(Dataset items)

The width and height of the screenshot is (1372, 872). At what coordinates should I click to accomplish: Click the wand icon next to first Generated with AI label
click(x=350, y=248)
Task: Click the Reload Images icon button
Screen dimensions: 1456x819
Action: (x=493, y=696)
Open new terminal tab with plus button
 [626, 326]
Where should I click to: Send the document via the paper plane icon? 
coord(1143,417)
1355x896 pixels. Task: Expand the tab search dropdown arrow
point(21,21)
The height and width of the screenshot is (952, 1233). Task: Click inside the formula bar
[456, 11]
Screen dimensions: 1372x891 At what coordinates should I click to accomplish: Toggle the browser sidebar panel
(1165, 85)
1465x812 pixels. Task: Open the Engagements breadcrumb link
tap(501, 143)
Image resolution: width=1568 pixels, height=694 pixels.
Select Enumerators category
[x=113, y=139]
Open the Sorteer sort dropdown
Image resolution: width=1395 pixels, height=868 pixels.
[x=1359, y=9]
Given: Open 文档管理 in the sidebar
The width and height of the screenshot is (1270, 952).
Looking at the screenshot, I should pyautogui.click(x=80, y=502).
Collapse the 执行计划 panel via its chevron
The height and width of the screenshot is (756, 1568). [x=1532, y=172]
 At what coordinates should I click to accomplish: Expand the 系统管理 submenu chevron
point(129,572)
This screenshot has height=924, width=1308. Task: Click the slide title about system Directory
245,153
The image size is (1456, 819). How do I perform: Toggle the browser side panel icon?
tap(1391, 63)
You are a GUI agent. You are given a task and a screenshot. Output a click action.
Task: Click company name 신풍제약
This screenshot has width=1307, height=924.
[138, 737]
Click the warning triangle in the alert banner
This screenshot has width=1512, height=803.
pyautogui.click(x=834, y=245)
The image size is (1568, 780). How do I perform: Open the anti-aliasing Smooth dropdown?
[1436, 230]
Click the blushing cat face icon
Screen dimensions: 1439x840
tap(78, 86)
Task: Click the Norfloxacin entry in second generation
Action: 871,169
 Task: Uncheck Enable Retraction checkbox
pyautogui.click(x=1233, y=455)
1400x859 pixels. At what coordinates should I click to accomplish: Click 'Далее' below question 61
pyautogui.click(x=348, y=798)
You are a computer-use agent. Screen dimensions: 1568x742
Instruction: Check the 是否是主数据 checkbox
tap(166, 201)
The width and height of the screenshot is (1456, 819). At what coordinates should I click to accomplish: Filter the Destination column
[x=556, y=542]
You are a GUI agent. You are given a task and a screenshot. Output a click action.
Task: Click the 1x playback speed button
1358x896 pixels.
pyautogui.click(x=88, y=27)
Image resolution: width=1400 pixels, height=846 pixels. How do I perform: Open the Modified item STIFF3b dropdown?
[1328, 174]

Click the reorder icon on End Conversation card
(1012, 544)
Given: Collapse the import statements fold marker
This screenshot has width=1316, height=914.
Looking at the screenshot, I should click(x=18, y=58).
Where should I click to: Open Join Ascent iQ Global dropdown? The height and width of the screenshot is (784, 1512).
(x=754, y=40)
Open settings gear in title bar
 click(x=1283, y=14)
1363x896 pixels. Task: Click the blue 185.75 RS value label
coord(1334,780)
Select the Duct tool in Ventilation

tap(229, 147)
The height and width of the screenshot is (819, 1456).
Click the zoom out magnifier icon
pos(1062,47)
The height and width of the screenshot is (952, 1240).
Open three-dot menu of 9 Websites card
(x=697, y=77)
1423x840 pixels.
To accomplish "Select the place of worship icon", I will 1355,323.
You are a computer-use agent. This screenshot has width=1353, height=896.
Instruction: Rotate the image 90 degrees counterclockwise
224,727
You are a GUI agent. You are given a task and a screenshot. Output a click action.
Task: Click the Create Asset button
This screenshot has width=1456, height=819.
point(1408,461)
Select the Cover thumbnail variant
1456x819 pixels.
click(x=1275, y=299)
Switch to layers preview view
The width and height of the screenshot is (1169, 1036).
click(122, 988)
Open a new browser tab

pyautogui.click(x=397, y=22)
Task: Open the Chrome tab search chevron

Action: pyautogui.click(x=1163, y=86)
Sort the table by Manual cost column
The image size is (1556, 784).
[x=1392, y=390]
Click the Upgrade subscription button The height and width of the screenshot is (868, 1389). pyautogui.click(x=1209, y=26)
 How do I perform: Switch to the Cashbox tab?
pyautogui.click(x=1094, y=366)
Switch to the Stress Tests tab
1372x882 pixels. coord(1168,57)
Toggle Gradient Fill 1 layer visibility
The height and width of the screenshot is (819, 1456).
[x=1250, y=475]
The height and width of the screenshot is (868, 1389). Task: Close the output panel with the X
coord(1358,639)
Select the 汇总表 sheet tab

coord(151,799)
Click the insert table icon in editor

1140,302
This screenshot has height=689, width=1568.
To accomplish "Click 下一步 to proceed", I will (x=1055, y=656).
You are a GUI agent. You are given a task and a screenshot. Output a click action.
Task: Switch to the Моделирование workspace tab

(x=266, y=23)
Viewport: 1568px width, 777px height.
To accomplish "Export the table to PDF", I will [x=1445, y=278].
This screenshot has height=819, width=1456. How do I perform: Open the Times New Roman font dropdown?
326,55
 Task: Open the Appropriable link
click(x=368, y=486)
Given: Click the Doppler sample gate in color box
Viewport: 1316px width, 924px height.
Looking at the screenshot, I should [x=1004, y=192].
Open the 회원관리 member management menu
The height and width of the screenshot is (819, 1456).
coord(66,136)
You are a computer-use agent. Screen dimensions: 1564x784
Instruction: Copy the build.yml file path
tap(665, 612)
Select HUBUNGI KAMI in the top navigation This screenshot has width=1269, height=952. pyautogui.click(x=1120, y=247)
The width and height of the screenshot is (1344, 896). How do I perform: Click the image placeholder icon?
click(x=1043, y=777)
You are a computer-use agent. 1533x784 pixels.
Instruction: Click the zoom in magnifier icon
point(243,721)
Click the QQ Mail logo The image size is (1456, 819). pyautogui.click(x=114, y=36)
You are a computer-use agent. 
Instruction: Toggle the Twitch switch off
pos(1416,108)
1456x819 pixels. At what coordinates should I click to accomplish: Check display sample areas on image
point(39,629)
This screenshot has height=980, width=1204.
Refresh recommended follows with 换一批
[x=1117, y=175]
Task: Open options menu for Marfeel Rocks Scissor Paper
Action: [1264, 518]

→ PROBLEM TO WORK ON
Each line holding the word "computer" must be pulled from the records.

→ COMPLETED TASK
You are a computer-use agent. Screen dimensions: 1568x742
You are a computer-use agent. This screenshot has width=1353, height=896.
You are a computer-use agent. Screen dimensions: 1564x784
You are a computer-use agent. 1533x784 pixels.
You are a computer-use agent. 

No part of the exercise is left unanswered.